* [Data supplied]
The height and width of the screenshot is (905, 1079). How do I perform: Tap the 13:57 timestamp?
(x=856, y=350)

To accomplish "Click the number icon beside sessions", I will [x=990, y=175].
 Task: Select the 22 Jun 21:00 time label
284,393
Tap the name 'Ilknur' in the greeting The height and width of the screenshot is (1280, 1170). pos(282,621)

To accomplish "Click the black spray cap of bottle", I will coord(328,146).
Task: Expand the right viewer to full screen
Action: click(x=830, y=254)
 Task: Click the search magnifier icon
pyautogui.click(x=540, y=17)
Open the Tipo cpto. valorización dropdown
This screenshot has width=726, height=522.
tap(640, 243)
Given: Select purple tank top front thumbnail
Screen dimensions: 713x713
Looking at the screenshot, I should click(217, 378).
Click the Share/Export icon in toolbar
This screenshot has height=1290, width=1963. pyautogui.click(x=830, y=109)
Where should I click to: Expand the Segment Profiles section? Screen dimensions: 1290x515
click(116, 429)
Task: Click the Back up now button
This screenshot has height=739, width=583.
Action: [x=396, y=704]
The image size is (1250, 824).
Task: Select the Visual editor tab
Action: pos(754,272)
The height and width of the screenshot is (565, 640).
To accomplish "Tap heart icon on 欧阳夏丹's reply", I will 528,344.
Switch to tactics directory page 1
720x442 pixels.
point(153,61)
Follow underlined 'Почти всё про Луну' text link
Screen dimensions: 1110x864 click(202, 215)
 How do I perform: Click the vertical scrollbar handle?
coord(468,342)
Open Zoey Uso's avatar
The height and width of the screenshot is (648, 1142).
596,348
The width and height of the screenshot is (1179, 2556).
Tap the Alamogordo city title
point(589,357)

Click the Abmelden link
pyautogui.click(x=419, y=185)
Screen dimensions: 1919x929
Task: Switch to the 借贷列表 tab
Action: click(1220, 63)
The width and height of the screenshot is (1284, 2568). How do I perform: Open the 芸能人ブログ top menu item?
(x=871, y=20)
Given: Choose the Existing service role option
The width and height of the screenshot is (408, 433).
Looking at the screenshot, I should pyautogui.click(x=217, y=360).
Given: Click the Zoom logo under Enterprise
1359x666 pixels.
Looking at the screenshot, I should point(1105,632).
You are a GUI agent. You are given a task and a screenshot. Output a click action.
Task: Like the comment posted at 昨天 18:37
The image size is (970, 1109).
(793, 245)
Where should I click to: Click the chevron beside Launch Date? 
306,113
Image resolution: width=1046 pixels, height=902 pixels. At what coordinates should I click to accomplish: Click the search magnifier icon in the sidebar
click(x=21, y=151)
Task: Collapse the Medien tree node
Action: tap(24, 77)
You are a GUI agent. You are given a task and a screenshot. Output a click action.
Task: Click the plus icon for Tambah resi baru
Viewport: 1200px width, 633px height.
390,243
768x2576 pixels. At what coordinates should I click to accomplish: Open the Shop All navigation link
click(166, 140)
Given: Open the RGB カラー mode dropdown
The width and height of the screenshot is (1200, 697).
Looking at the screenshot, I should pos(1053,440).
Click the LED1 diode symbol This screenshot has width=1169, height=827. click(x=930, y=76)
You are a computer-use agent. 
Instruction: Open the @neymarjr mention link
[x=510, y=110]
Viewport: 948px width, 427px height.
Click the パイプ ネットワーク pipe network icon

* [Problem requirements]
From the line holding "The width and height of the screenshot is (1284, 2568)." through the last line above, reproduce each line exactly and add nothing.

* [Exercise answer]
The width and height of the screenshot is (1284, 2568). How do I perform: Open the 芸能人ブログ top menu item?
(x=871, y=20)
Given: Choose the Existing service role option
The width and height of the screenshot is (408, 433).
Looking at the screenshot, I should pyautogui.click(x=217, y=360).
Given: Click the Zoom logo under Enterprise
1359x666 pixels.
Looking at the screenshot, I should point(1105,632).
You are a GUI agent. You are given a task and a screenshot. Output a click action.
Task: Like the comment posted at 昨天 18:37
The image size is (970, 1109).
(793, 245)
Where should I click to: Click the chevron beside Launch Date? 
306,113
Image resolution: width=1046 pixels, height=902 pixels. At what coordinates should I click to accomplish: Click the search magnifier icon in the sidebar
click(x=21, y=151)
Task: Collapse the Medien tree node
Action: tap(24, 77)
You are a GUI agent. You are given a task and a screenshot. Output a click action.
Task: Click the plus icon for Tambah resi baru
Viewport: 1200px width, 633px height.
390,243
768x2576 pixels. At what coordinates should I click to accomplish: Open the Shop All navigation link
click(166, 140)
Given: Open the RGB カラー mode dropdown
The width and height of the screenshot is (1200, 697).
Looking at the screenshot, I should pos(1053,440).
Click the LED1 diode symbol This screenshot has width=1169, height=827. click(x=930, y=76)
You are a computer-use agent. 
Instruction: Open the @neymarjr mention link
[x=510, y=110]
Viewport: 948px width, 427px height.
Click the パイプ ネットワーク pipe network icon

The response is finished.